**DATA EXTRACT**:

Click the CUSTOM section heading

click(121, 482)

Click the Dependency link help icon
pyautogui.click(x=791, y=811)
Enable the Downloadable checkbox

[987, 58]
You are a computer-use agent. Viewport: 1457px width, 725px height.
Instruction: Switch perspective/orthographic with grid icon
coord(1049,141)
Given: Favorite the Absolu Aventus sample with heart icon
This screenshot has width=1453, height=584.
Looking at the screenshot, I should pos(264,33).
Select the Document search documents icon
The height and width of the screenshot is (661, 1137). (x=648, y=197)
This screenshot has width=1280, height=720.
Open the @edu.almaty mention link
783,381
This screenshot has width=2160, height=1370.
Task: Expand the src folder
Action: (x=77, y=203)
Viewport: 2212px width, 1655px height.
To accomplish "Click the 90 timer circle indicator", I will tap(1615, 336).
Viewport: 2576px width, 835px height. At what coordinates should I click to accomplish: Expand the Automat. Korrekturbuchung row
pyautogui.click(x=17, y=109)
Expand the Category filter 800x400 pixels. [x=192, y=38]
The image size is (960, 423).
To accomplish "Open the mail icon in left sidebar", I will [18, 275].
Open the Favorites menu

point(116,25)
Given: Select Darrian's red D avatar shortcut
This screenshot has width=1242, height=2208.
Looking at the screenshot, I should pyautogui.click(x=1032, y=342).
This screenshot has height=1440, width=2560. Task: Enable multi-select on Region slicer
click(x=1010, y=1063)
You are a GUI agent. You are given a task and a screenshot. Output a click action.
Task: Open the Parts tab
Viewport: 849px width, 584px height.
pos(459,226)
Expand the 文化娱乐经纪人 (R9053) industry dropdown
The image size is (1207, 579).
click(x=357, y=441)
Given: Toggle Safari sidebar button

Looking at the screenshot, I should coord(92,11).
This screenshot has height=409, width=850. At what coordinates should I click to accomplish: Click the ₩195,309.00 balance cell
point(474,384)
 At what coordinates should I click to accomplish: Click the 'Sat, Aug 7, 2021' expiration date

**WRITTEN REQUEST**: Copy out every one of the rows above word for word, keeping each line unchanged and in its original order.

**FINISHED EXERCISE**:
Click the CUSTOM section heading

click(121, 482)

Click the Dependency link help icon
pyautogui.click(x=791, y=811)
Enable the Downloadable checkbox

[987, 58]
You are a computer-use agent. Viewport: 1457px width, 725px height.
Instruction: Switch perspective/orthographic with grid icon
coord(1049,141)
Given: Favorite the Absolu Aventus sample with heart icon
This screenshot has width=1453, height=584.
Looking at the screenshot, I should pos(264,33).
Select the Document search documents icon
The height and width of the screenshot is (661, 1137). (x=648, y=197)
This screenshot has width=1280, height=720.
Open the @edu.almaty mention link
783,381
This screenshot has width=2160, height=1370.
Task: Expand the src folder
Action: (x=77, y=203)
Viewport: 2212px width, 1655px height.
To accomplish "Click the 90 timer circle indicator", I will tap(1615, 336).
Viewport: 2576px width, 835px height. At what coordinates should I click to accomplish: Expand the Automat. Korrekturbuchung row
pyautogui.click(x=17, y=109)
Expand the Category filter 800x400 pixels. [x=192, y=38]
The image size is (960, 423).
To accomplish "Open the mail icon in left sidebar", I will [18, 275].
Open the Favorites menu

point(116,25)
Given: Select Darrian's red D avatar shortcut
This screenshot has width=1242, height=2208.
Looking at the screenshot, I should pyautogui.click(x=1032, y=342).
This screenshot has height=1440, width=2560. Task: Enable multi-select on Region slicer
click(x=1010, y=1063)
You are a GUI agent. You are given a task and a screenshot. Output a click action.
Task: Open the Parts tab
Viewport: 849px width, 584px height.
pos(459,226)
Expand the 文化娱乐经纪人 (R9053) industry dropdown
The image size is (1207, 579).
click(x=357, y=441)
Given: Toggle Safari sidebar button

Looking at the screenshot, I should coord(92,11).
This screenshot has height=409, width=850. At what coordinates should I click to accomplish: Click the ₩195,309.00 balance cell
point(474,384)
 At what coordinates should I click to accomplish: Click the 'Sat, Aug 7, 2021' expiration date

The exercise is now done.